Il Mediterraneo continua a conservare una quantità eccezionale di calore. Le ultime analisi del Consorzio LaMMA-CNR, aggiornate alla fine di agosto 2026, fotografano infatti un mare ancora insolitamente caldo non soltanto in superficie, ma anche a diverse decine di metri di profondità. Un’anomalia che, come evidenziato da Meteo Giuliacci sui propri canali social, assume particolare rilievo dopo un’estate caratterizzata da temperature marine eccezionalmente elevate.

Luglio da record

I numeri restituiscono un quadro particolarmente significativo.
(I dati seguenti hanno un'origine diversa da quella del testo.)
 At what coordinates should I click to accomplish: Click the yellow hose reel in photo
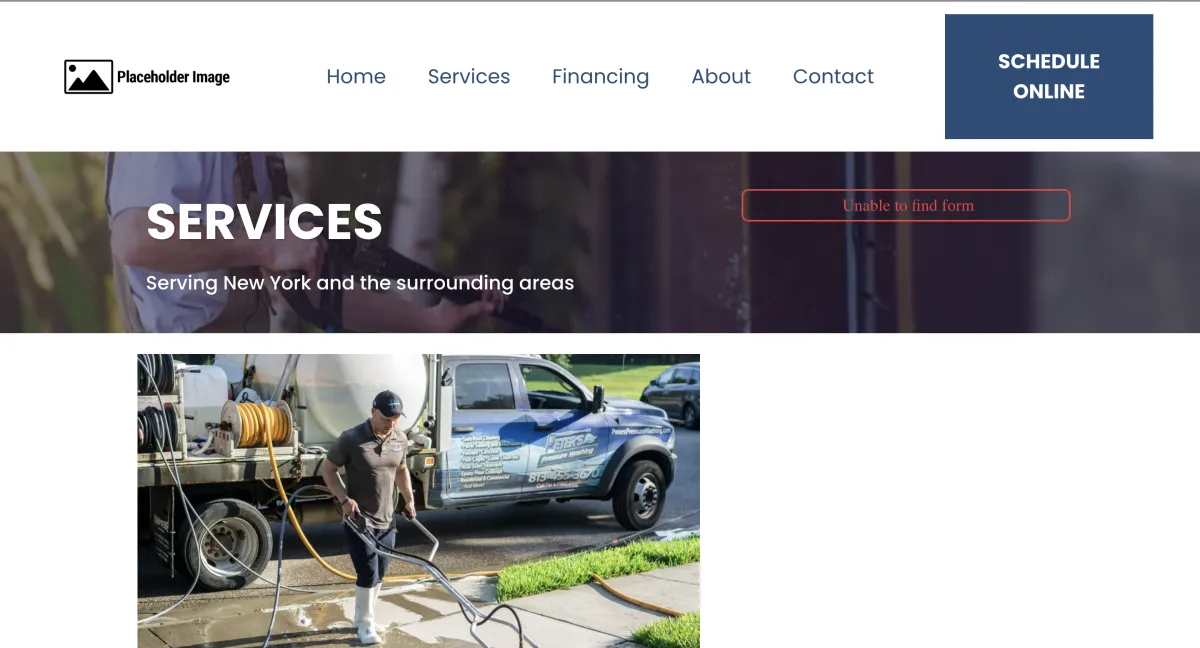pos(258,424)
Luglio 2026 è stato il mese di luglio più caldo nel Mediterraneo dal 1993, anno di inizio della serie storica considerata, con una temperatura superficiale media intorno ai 27°C. Nel corso del mese, inoltre, circa il 79% del Mediterraneo ha sperimentato almeno una giornata caratterizzata da un’ondata di calore marina forte o superiore. Una delle anomalie più marcate è stata osservata al largo della Toscana, dove la temperatura media del mare ha raggiunto 27,7°C, con uno scarto di 3,9°C rispetto alla media del periodo 1991-2020. Si tratta del valore più elevato degli ultimi 45 anni per quell’area.